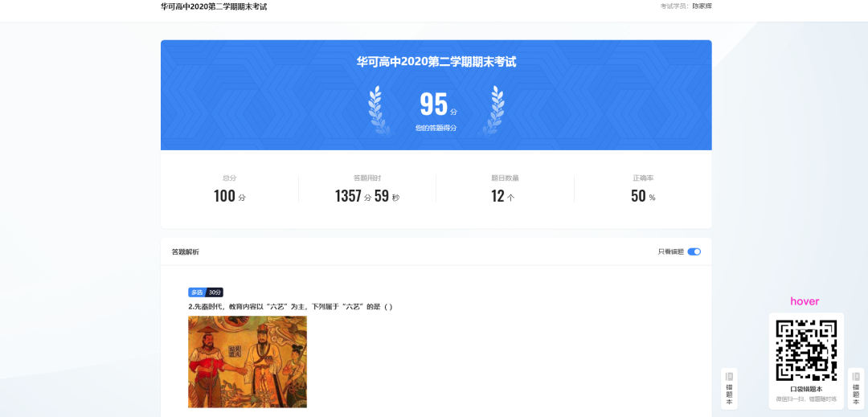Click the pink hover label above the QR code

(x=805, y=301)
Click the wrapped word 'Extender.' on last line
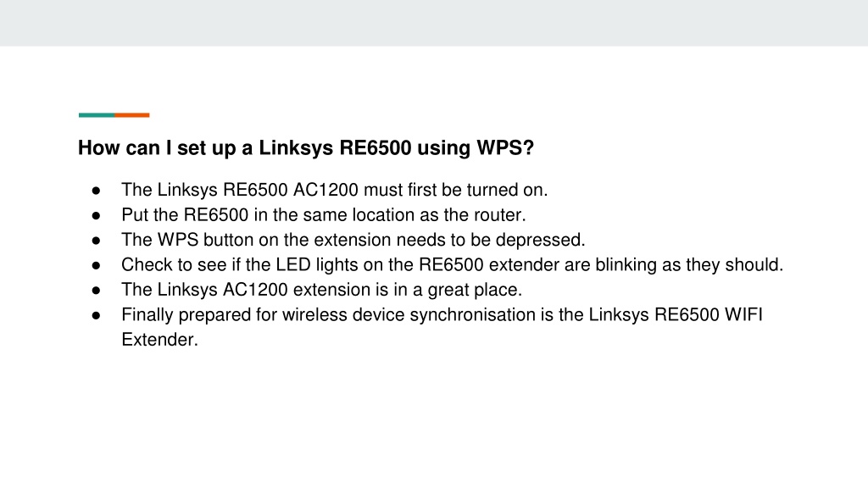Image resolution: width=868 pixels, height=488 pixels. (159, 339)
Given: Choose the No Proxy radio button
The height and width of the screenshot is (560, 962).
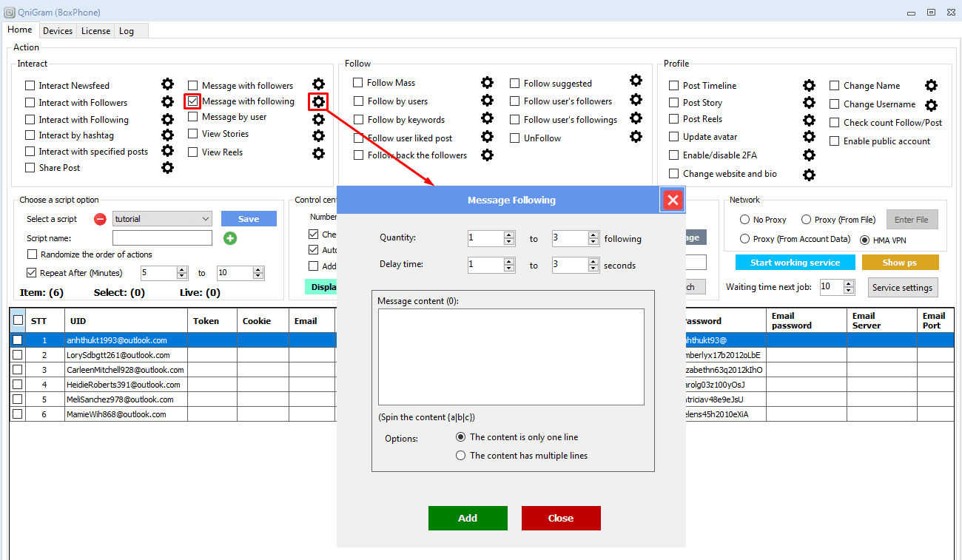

## Work order
Now repeat exactly the lines from the one with "Click the wrapped" through the end of the listing above, both included, omitting all pictures.

## Response area
Click the wrapped word 'Extender.' on last line
Image resolution: width=868 pixels, height=488 pixels. (159, 339)
Given: Choose the No Proxy radio button
The height and width of the screenshot is (560, 962).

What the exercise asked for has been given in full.